*WHAT THE TASK ASKS:*
Rewrite the records below as a JSON list of strings, one string per line, skipping blank lines and omitting the pictures.

— start LISTED ENTRIES —

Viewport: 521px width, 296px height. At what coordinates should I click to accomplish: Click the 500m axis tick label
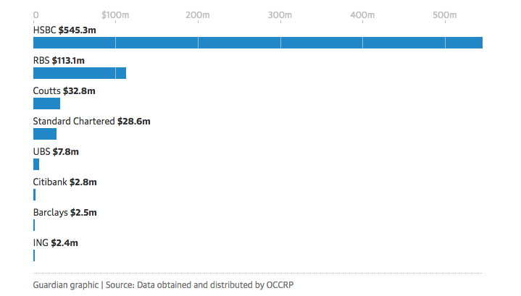445,14
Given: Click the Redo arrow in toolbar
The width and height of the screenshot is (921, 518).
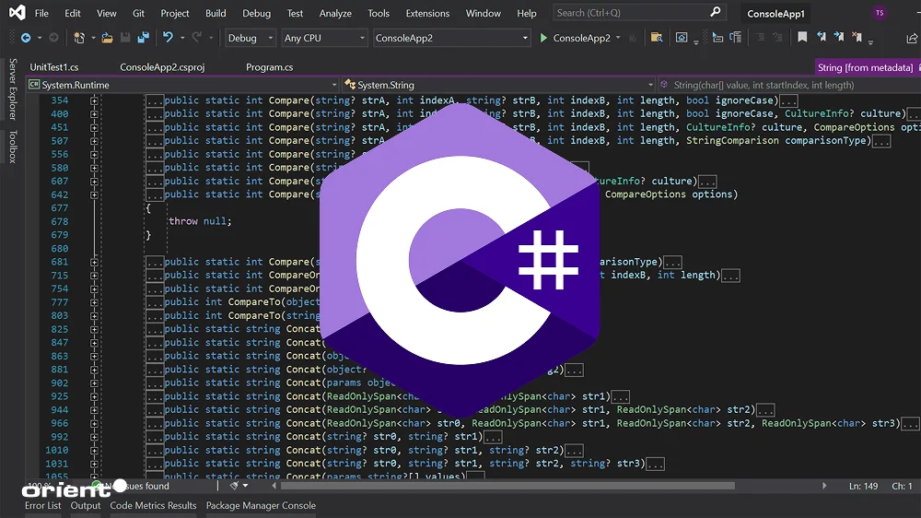Looking at the screenshot, I should point(197,38).
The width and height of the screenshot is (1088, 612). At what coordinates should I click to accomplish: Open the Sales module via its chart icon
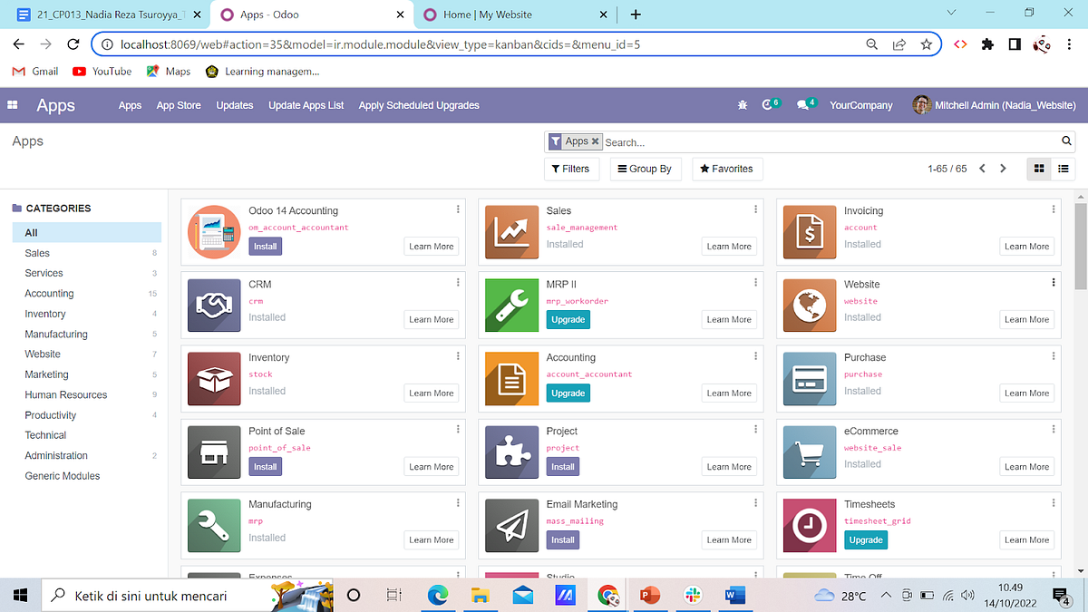(x=511, y=232)
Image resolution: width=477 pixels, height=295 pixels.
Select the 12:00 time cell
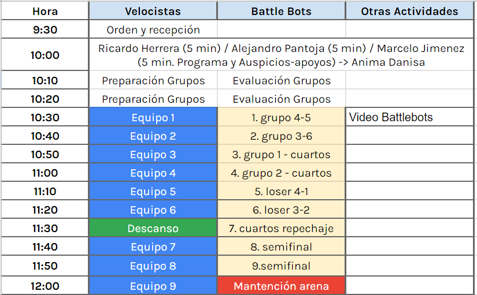(x=45, y=286)
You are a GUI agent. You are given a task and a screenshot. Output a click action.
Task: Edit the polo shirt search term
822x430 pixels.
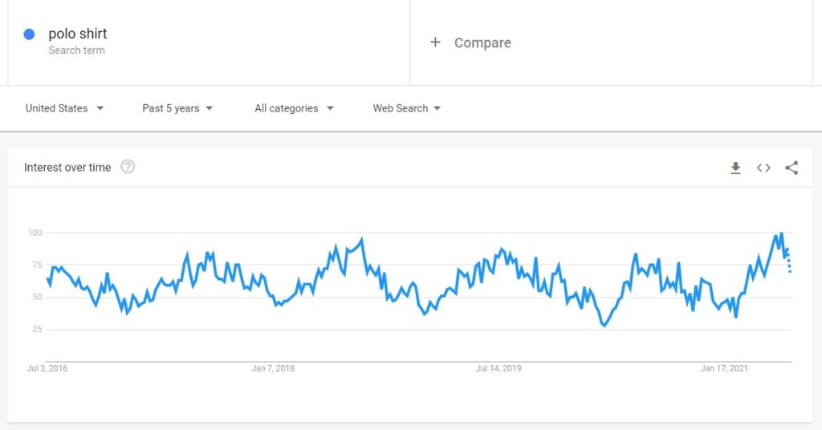(x=78, y=34)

— end LISTED ENTRIES —

*WORKED SOLUTION:*
[
  "Viewport: 521px width, 296px height. At what coordinates should I click to accomplish: Click the 500m axis tick label",
  "445,14",
  "Given: Click the Redo arrow in toolbar",
  "The width and height of the screenshot is (921, 518).",
  "Looking at the screenshot, I should point(197,38).",
  "The width and height of the screenshot is (1088, 612). At what coordinates should I click to accomplish: Open the Sales module via its chart icon",
  "(x=511, y=232)",
  "Image resolution: width=477 pixels, height=295 pixels.",
  "Select the 12:00 time cell",
  "(x=45, y=286)",
  "You are a GUI agent. You are given a task and a screenshot. Output a click action.",
  "Task: Edit the polo shirt search term",
  "822x430 pixels.",
  "(x=78, y=34)"
]